During the Jackson County Commission meeting held September 26, Commissioner Jim Peacock expressed concerns over what he felt were excessive fees and permits assessed against a local business that was building a new dealership in his district.
Peacock stated that Miller-Miller is a business that is located in his district and has been in business over 34 years. They are in the process of building a modern, state-of-the art Nissan dealership to be located on highway 90 East.
Peacock had done extensive research into the fees and permits that had been assessed for the construction of the new dealership. Peacock found that the fees were duplicated in some cases and others could not, in his judgment, be justified. One area he pointed out was the cost of water and sewer permits. There was an impact fee for water in the amount of $5,190; for sewer in the amount of $12,456. There was a water connect fee of $1,624 and a $700 security deposit.
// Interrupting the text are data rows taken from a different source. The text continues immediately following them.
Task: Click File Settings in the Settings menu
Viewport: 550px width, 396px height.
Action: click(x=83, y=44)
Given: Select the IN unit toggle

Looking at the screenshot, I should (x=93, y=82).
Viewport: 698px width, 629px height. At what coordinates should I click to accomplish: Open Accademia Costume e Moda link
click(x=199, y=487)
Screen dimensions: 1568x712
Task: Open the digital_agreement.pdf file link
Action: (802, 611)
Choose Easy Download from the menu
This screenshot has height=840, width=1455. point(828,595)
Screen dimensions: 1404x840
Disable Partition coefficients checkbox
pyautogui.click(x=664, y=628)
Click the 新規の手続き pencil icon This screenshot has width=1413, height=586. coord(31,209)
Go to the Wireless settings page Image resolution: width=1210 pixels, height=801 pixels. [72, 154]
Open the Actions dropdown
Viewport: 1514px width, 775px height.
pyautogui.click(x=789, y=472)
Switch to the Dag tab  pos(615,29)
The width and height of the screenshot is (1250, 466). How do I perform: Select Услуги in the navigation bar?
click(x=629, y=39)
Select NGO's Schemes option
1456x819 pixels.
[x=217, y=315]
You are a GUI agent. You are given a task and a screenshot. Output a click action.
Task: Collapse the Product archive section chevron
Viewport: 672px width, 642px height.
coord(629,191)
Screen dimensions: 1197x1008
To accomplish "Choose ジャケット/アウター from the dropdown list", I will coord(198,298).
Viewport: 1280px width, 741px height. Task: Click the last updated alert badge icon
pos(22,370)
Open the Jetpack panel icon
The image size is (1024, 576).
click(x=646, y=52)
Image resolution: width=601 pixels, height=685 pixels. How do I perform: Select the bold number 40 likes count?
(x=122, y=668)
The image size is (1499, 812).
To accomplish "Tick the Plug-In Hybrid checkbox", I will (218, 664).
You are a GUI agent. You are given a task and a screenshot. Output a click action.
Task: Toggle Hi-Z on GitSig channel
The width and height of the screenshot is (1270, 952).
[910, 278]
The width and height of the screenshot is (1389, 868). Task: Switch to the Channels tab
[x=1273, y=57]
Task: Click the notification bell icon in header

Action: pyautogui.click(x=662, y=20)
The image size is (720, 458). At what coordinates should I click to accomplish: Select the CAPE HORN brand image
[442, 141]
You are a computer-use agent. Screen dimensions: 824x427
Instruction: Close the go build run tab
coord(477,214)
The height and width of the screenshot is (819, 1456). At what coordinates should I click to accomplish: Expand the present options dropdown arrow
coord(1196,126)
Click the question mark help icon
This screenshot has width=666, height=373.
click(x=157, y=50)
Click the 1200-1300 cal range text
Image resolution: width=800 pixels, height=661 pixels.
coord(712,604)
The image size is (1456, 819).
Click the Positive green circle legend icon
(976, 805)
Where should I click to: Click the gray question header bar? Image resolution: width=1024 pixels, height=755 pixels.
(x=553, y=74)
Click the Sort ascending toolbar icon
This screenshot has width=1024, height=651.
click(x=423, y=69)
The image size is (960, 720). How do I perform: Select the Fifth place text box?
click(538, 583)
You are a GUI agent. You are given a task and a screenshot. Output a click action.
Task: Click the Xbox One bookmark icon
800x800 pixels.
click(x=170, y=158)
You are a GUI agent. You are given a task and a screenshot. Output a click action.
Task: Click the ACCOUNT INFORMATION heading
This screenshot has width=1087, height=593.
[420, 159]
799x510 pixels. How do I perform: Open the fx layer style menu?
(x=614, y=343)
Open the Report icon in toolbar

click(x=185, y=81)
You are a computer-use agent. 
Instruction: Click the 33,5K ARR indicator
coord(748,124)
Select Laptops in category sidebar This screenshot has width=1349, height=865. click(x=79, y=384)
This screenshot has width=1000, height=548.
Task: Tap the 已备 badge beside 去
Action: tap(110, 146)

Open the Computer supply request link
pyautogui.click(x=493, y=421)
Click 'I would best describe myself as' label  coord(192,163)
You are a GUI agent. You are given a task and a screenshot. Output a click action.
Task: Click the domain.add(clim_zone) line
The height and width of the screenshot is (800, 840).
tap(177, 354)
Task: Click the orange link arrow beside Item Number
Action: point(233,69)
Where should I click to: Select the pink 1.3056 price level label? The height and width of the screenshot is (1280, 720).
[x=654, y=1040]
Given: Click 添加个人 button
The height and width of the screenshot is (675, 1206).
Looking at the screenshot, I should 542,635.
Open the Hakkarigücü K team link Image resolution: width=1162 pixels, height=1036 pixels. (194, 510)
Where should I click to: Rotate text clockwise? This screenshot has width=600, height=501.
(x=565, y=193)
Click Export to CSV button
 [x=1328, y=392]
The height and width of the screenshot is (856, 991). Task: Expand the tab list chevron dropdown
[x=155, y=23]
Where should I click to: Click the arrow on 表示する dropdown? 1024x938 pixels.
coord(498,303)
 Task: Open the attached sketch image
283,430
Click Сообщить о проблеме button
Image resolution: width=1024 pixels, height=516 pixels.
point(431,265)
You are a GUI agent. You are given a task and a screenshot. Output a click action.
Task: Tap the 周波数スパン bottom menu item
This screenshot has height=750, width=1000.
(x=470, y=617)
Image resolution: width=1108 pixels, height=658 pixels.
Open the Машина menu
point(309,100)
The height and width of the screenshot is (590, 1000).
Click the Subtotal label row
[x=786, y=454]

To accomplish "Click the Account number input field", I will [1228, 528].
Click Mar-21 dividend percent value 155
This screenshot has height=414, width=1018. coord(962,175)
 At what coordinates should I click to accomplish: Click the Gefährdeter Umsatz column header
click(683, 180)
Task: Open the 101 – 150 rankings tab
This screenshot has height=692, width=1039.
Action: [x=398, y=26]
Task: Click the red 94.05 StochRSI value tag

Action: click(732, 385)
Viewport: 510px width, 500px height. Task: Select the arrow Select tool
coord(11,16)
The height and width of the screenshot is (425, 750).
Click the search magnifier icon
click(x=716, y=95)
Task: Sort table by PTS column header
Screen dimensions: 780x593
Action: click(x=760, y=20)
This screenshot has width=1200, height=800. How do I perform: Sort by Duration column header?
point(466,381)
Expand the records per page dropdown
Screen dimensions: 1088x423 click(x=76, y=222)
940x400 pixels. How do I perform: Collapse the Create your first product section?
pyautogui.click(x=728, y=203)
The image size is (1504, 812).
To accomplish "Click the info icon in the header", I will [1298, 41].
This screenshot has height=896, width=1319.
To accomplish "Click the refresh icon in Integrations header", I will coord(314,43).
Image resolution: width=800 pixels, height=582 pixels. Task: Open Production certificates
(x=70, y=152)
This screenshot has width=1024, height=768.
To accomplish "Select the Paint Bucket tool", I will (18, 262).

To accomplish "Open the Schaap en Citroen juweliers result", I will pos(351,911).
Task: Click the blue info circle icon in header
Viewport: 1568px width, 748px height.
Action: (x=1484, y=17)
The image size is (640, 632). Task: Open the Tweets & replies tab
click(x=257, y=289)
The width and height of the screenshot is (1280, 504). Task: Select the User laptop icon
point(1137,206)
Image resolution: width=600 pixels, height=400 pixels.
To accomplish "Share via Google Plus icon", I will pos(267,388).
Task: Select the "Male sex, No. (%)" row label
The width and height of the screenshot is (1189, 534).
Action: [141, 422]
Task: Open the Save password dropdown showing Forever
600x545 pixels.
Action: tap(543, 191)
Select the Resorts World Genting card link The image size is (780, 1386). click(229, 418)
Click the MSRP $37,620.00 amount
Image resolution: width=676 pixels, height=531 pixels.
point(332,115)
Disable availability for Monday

On top of these fees, Miller-Miller was assessed $5,896.70 for a community development order; ad fee of $150, engineering fee of $750, and a fire marshal fee of $40.
Miller-Miller Nissan was also assessed $15,388 for a construction permit, $7,694 for a commercial plan review, $2,400 for a fire review for new construction and state surcharge of $461.64.
Prior to going to press, the TIMES learned of an additional fee assessed to Miller-Miller. A six-inch fire protection service line tap cost in the amount of $5,534.55 has been assessed to the business.
The total costs thus far for permits and fees total $58,284.89. There is no guarantee additional fees will not assessed as the project progresses.
Peacock said these assessments were made even though plans were drawn by engineers certified by the state of Florida and hours submitted by county employees to determine the fees assessed did not match up.
Peacock summed up his concerns by saying that he did not think the fees were reasonable. He went on to say that to recruit new industry and business and for existing businesses to expand, the county should do everything it could to provide reasons to come to Jackson County. If the county does not change the way it is presently treating local businesses who are expanding and bringing in new jobs, as well as prospective businesses looking to come to Jackson County, our county will continue to decline.
Peacock says he plans to formally bring the assessments and permits levied against Miller-Miller before the full board to see if the Board is willing to address the fees and permits guidelines to come up with an amount that would be fair to all parties.
The claim made by some county officials is that these fees and permits are comparable to others in the area. This is true they are comparable to fees and permits assessed in Dothan, Panama City, and Tallahassee. However, the problem lies that in these areas, commercial businesses are coming to those particular areas because of the market and other advantages, including population. Jackson County is trying to recruit prospective businesses who would not otherwise considering coming without incentives so the high costs and fees serves as a deterrent to new businesses. This could be a contributing factor as to why Jackson County is one of six counties continually showing a decline in Florida.
Several interviews with local citizens by the TIMES reflects that commissioner Peacock is right about excessive assessments. The general consensus is that the commission should take steps to address concerns like those mentioned above and layout a plan to encourage current businesses looking to expand and new businesses looking for a home.